How to serve static websites and Passenger Rails projects from the same Mac OS X Apache instance
When your http://localhost/~username/ sites go haywire, it's time to dig into your Apache config files
As Rails pros know, Phusion Passenger allows you to serve multiple Rails apps on the same Apache webserver instance with few configuration or deployment headaches. When you install it in your local Mac dev environment, you can easily work on a bunch of Rails projects simultaneously without having to manually start and stop individual server instances all the time. The OS X Passenger preference pane makes deployment even easier. Just add a project, give it a custom local URL, and point it at a directory. You're good to go.
But what happens if you're already using OS X's built-in Apache webserver to dish up local content such as PHP applications or static HTML? When I first got Passenger up and running, all of my local sites in /Users/<username>/Sites/ stopped working.
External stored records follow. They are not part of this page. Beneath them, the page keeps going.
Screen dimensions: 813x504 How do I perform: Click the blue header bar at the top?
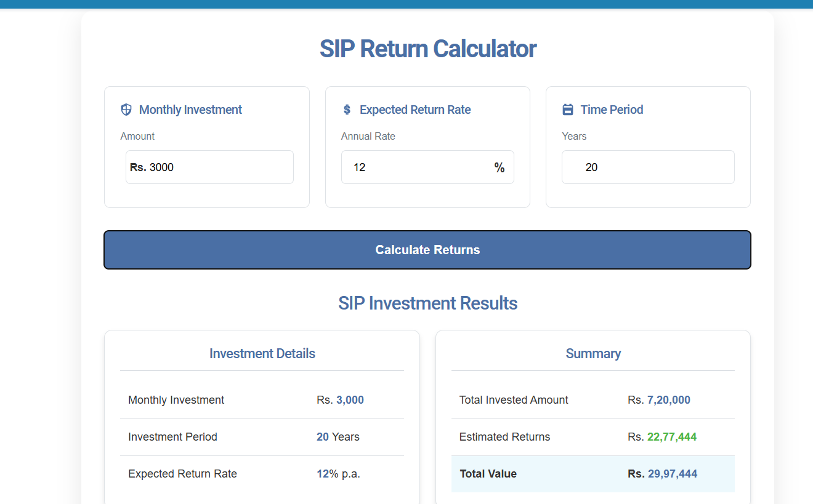tap(407, 4)
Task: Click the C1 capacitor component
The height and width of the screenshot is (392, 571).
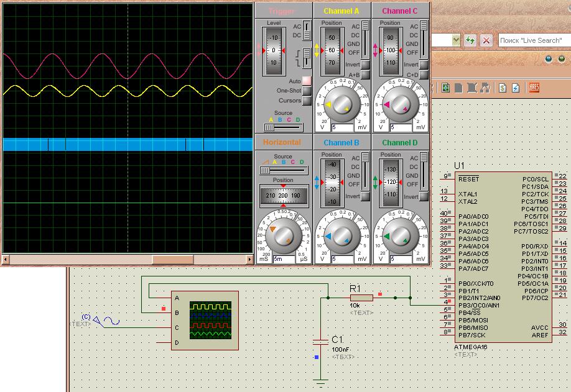Action: [320, 342]
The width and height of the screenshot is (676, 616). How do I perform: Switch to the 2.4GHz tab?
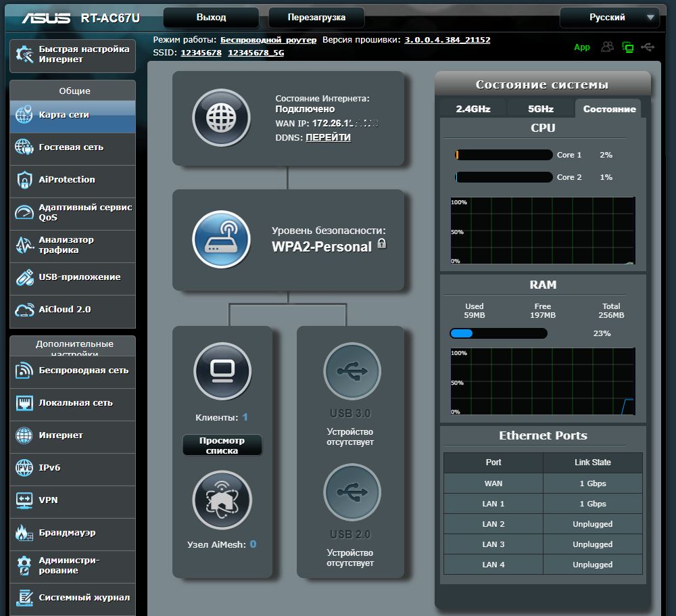(x=473, y=109)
It took a bunch of digging, but I eventually realized that something in my Apache configuration had gotten messed up during the Passenger installation process. I was missing the configuration file for my OS X user account. OS X generates this file the first time you enable web sharing for any individual user. It's responsible for mapping your /Sites subdirectory to localhost URLs, so that http://localhost/~<username>/myapplication/ points to /Sites/myapplication/index.html.
The file should live here:
/private/etc/apache2/users/<username>.conf
If it gets blown away, all you need to do is replace it and populate it with meaningful instructions. The contents should look like this:
<Directory "/Users/<username>/Sites/"> Options Indexes MultiViews AllowOverride None Order allow,deny Allow from all </Directory>
Once you've created and populated the file, just bounce Apache by turning Web Sharing off and then on again in the Sharing prefpane of System Preferences. Voila, your http://localhost/~username/ URLs should start working again.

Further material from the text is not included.